Wong said: “We really segmented our PTO policy by listening to employees and the program has

actually worked really well for everyone.”

Leadership Training (LEAD)

Because Nimble had ambitions to become a billion dollar company in a short period of time, Whitney

and his team knew that they needed a strong leadership talent pool across the organization. Wong

said: “A lot of other companies train their managers, but not a lot of companies our size are investing

so much in a leadership program. We want to train our managers on how to be a manager at

Nimble—how to embrace our values, culture, and Employee Charter that we would want every

manager to deliver to employees. Not only are we going to train our leaders, but also train them in the

Nimble way.”

Thomas said: “Again, we believe that the most important relationship is the one between the employee

and the manager. Everyone deserves a good manager and it takes work to be a great manager. If we

get that wrong, that’s on us—we didn’t make the employee successful enough or we didn’t provide

them with the resources or remove the roadblocks. Millennials get a bad rap for being entitled, but I

actually think they just have so much information and data and it’s our job as managers to help

develop them.”

The team came up with a leadership model (“what do great leaders do?”) based on focus groups and

leadership research. Then, the team convened key leaders (around 30 people) and presented the

leadership model, allowing the group to break off and work on the model further. “We got a whole

bunch of feedback from that leadership forum,” said Whitney. Out of that work, the team came up

with “Great leaders LEAD,” with LEAD meaning great leaders Leverage knowledge, Engage the

team, Advocate the culture, and Drive the results. The team then built a leadership development

program around those elements. “Once again, we’ve done this in a slightly different way compared to

others,” said Whitney. “We’ve taken a very different approach to how we view leadership

development based on how we engage with our people. We did a lot of back and forth getting

feedback about this program and we’re excited to roll this out.”
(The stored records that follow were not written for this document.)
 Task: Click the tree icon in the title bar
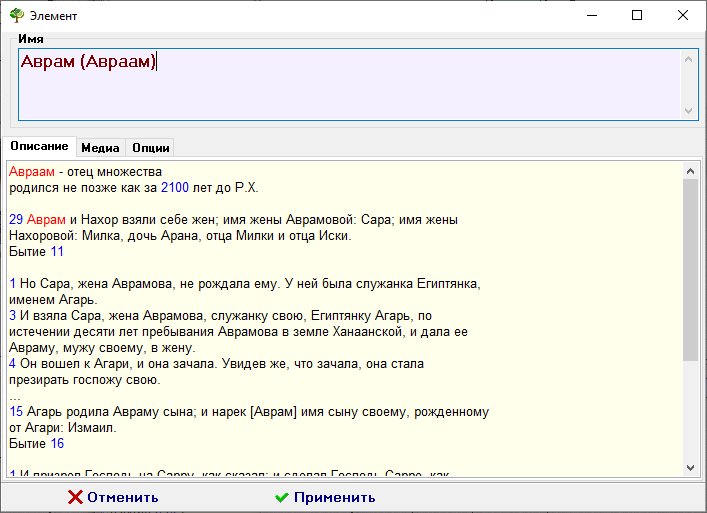[x=16, y=15]
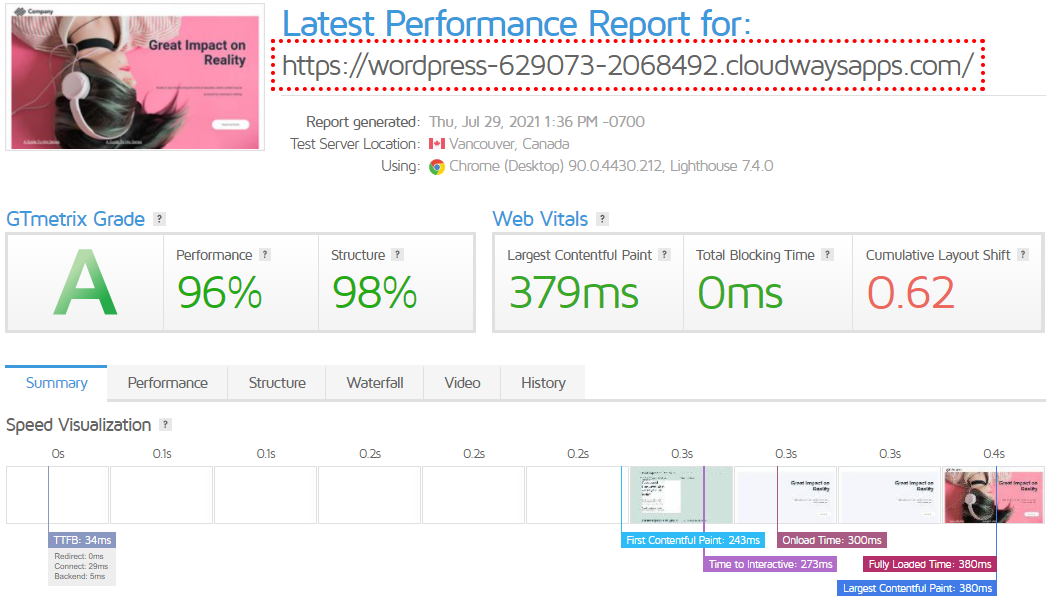Open the History tab
The width and height of the screenshot is (1050, 598).
542,382
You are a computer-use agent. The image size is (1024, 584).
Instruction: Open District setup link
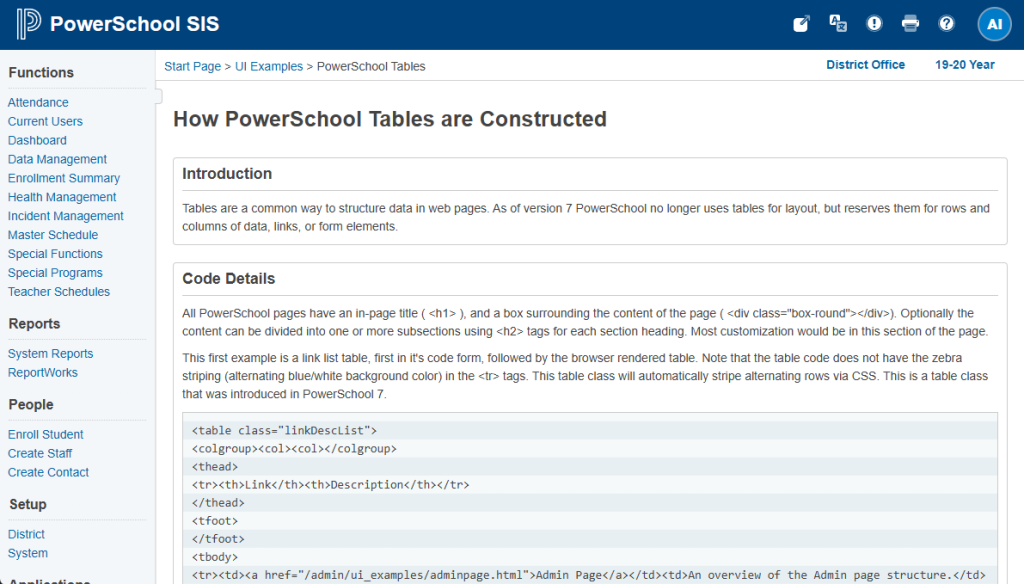tap(26, 535)
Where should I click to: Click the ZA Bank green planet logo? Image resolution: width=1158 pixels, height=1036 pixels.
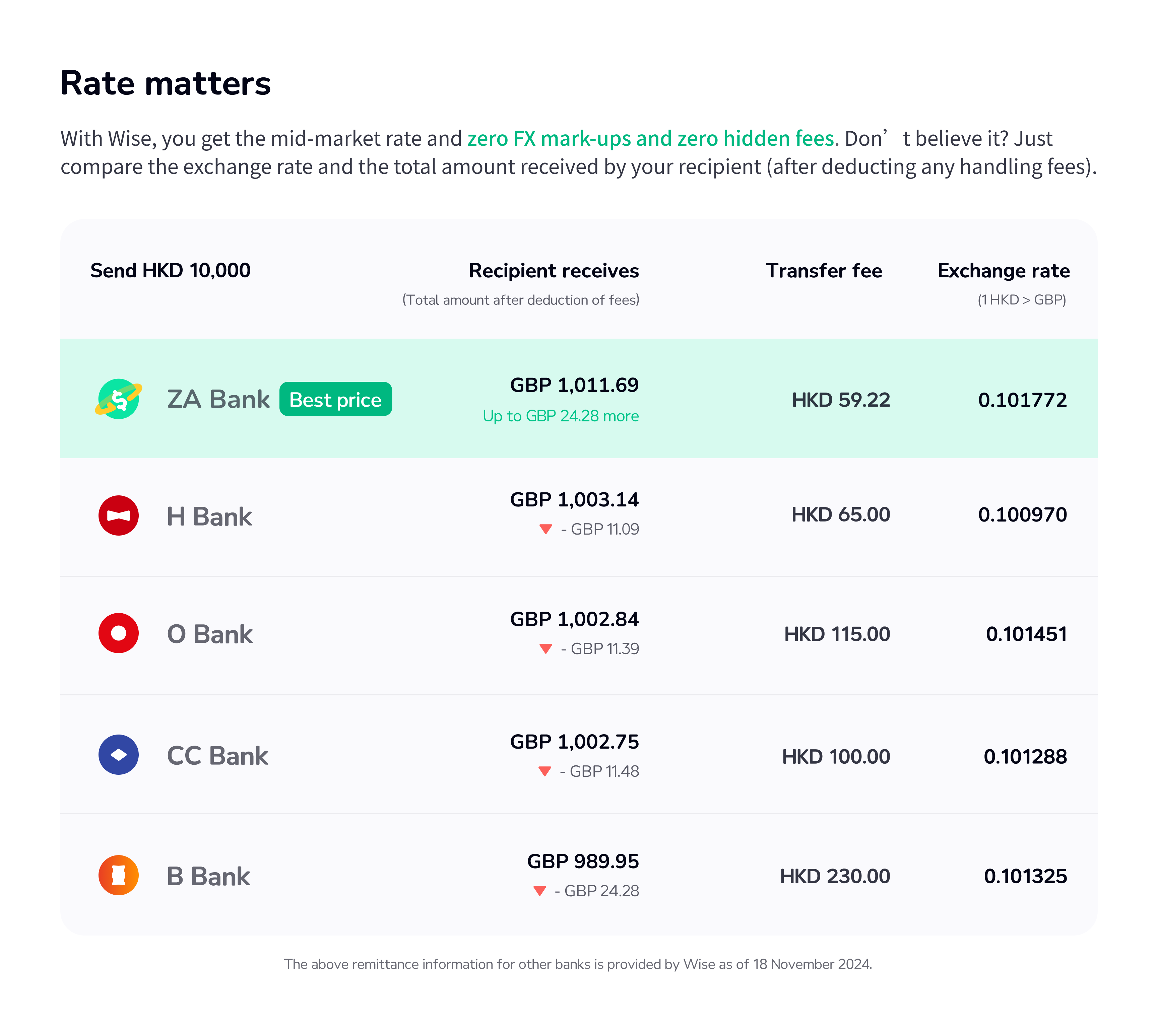(118, 399)
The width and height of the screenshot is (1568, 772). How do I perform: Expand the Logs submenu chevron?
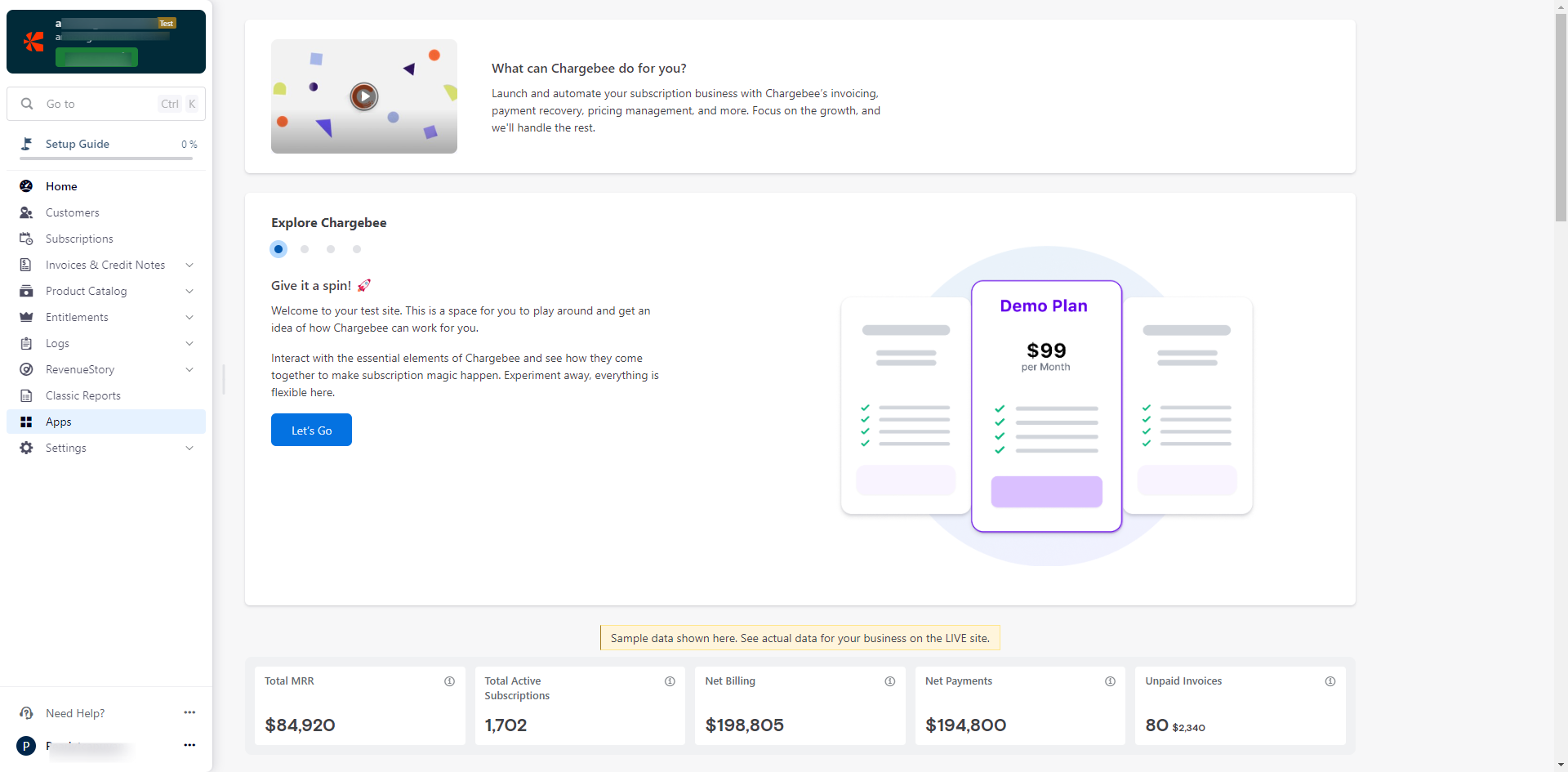(189, 343)
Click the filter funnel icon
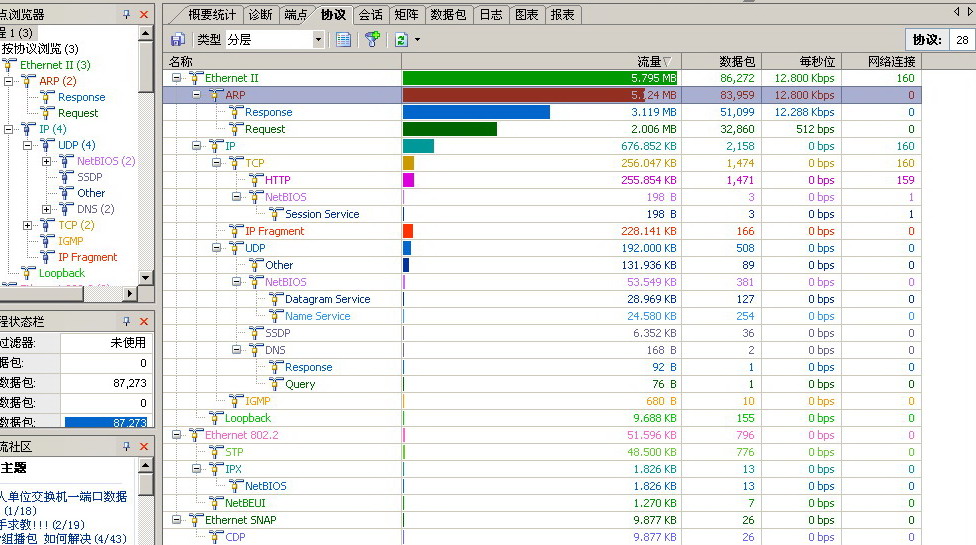 click(x=372, y=39)

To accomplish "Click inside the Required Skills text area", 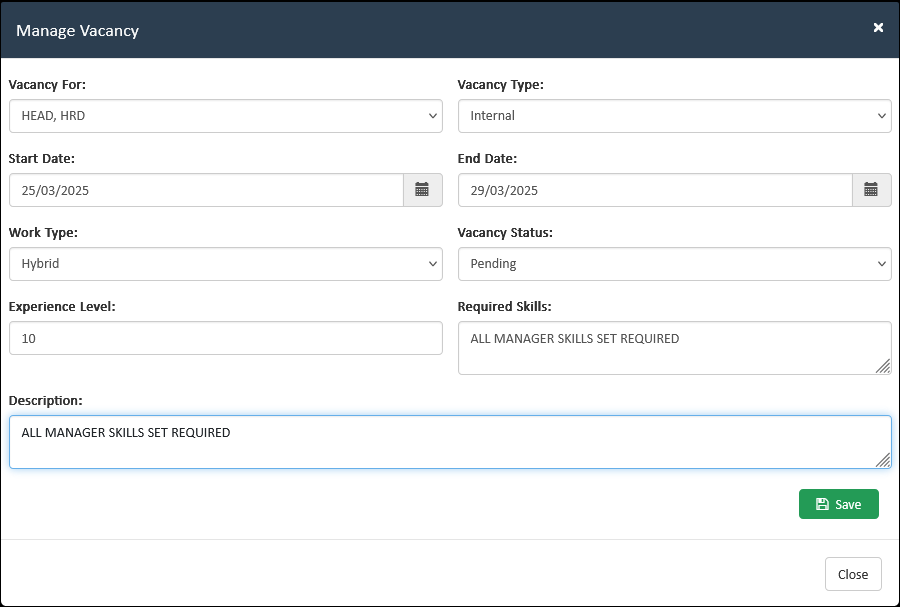I will (665, 348).
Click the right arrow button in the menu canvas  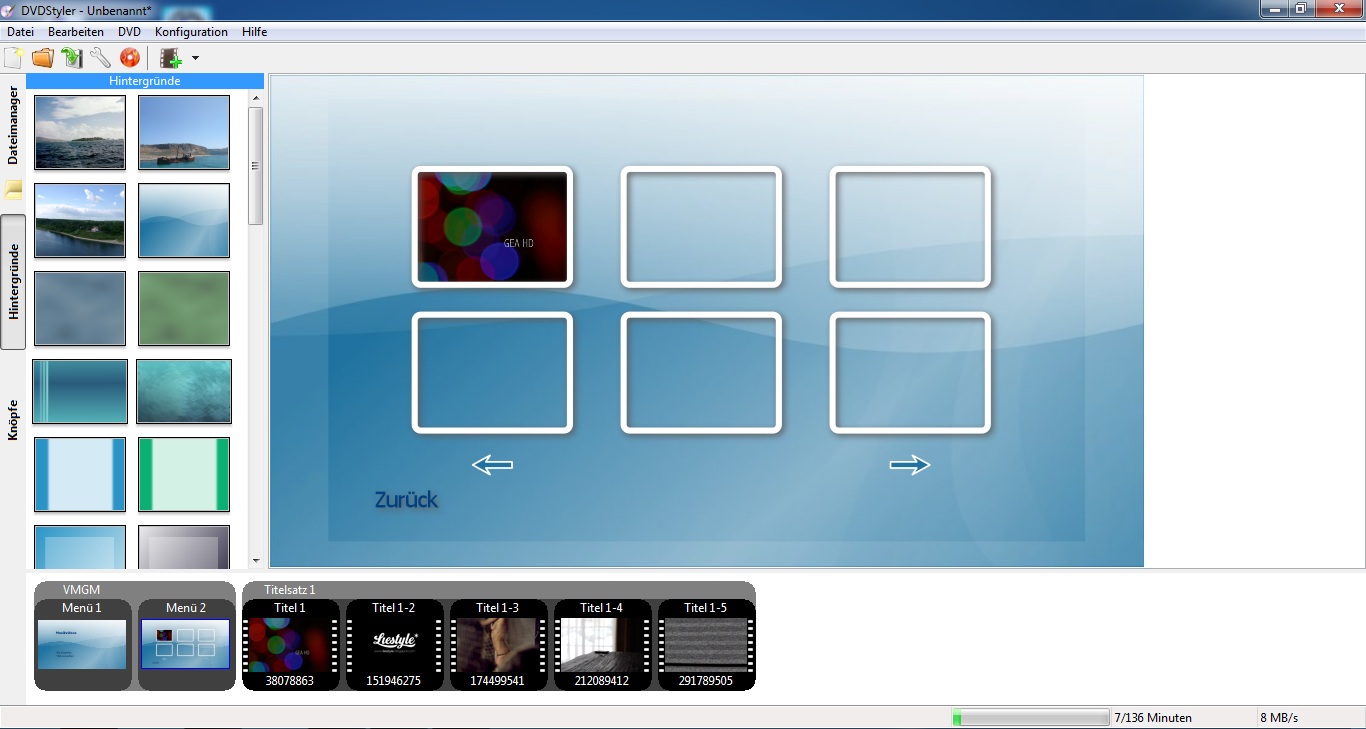point(909,464)
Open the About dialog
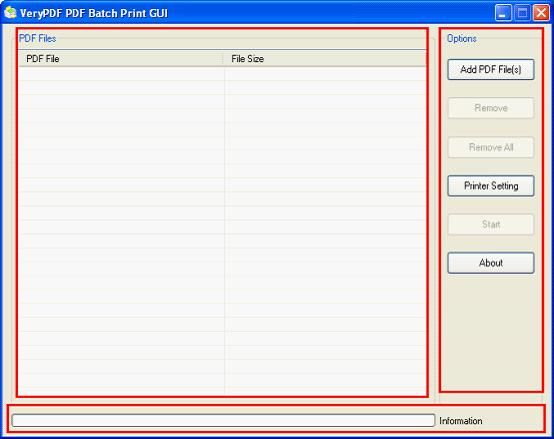Viewport: 554px width, 439px height. 491,263
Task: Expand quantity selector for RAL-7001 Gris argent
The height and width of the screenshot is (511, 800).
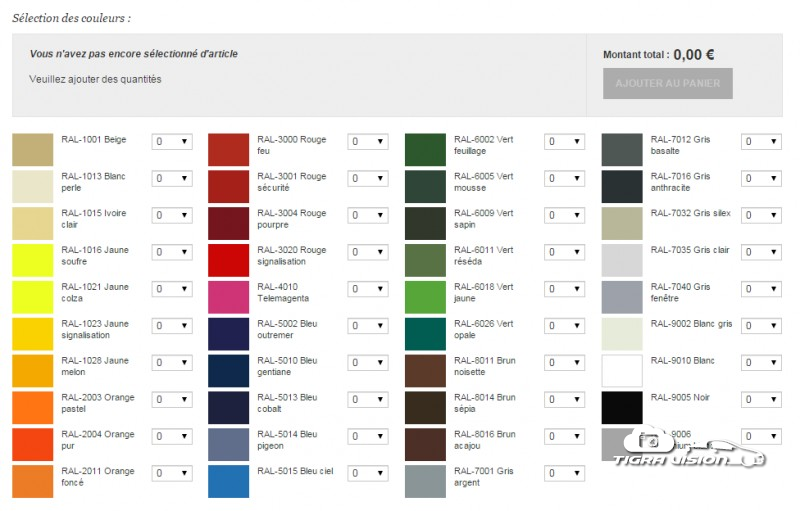Action: coord(565,473)
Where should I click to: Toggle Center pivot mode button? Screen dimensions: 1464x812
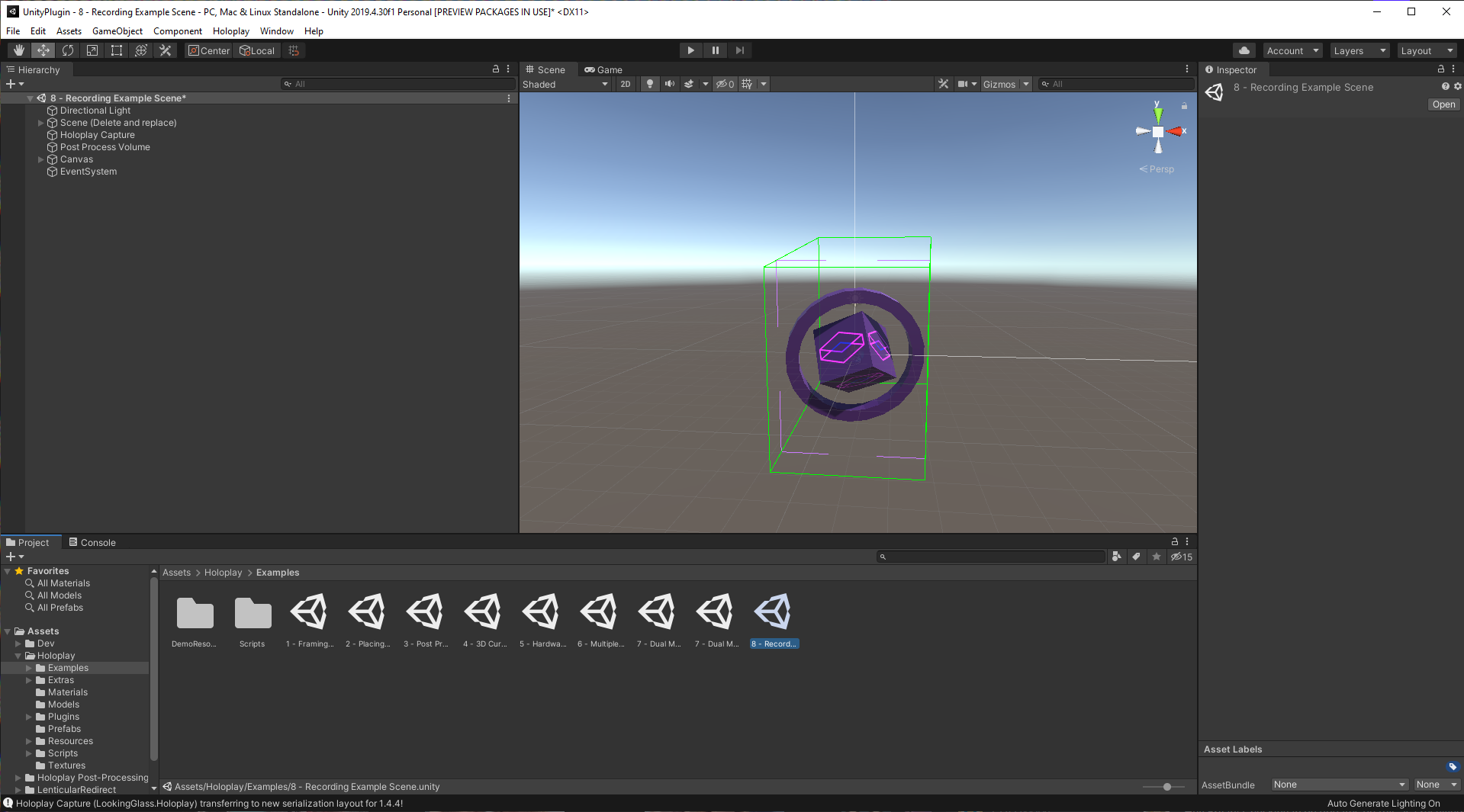[x=209, y=50]
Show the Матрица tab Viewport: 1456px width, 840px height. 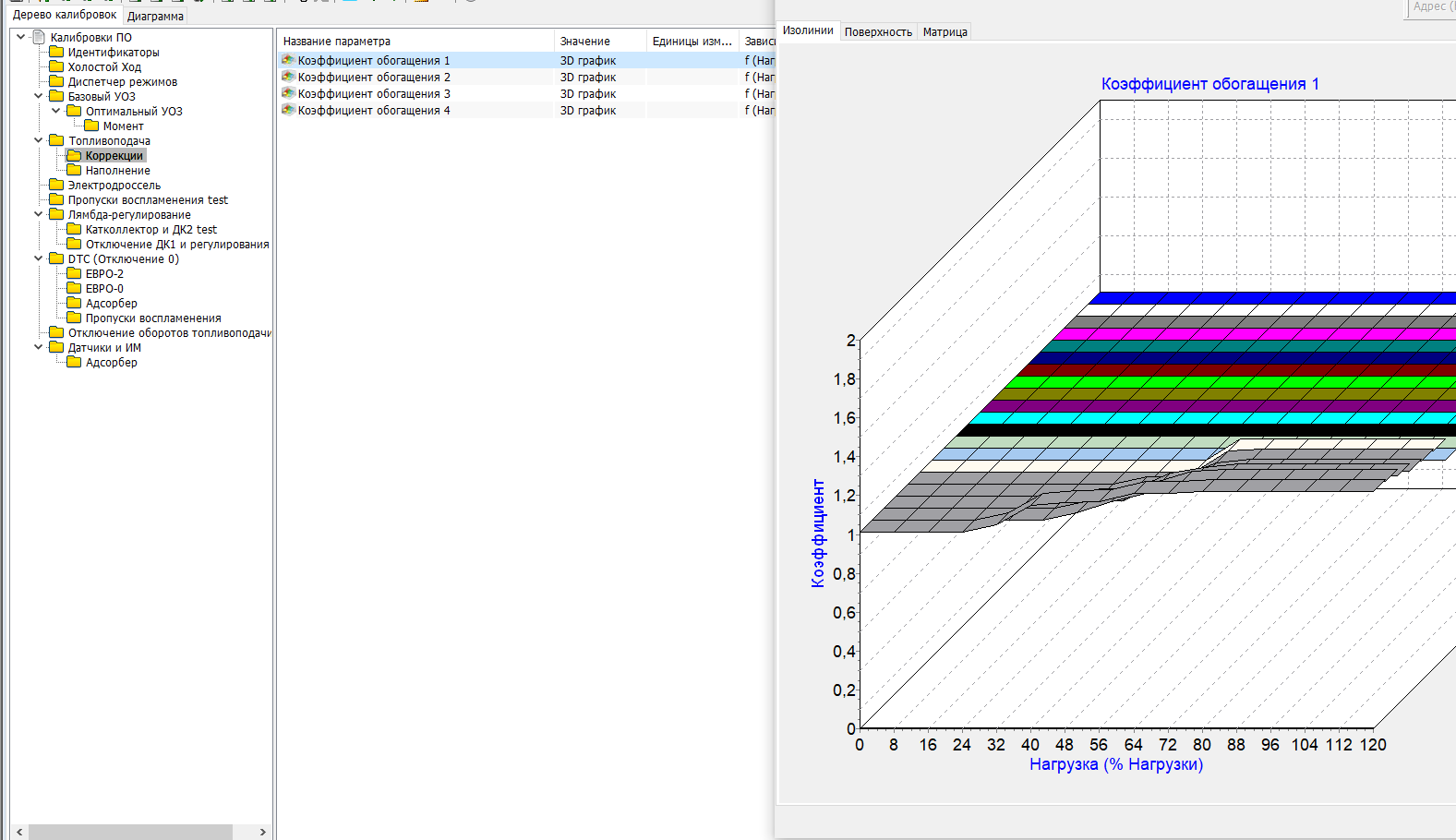point(945,31)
The LEAD program was a nine-month learning initiative with a built-in action-learning component,

culminating in a final presentation to senior management. The first part of the LEAD program taught

managers how to lead and was part of their core process training held in groups of 20 managers (that

launched in January 2015 with a total of 100 managers). The second part was an extended cohort-

based training that focused on how managers lead businesses. External experts and Nimble leaders

led these sessions. Action-learning projects focused on problems managers would typically face in

their next jobs. Topics included interviewing skills, recruiting, values, meeting management, effective

feedback, and more. “We’re doing all the things that a lot of companies take for granted,” said Singh.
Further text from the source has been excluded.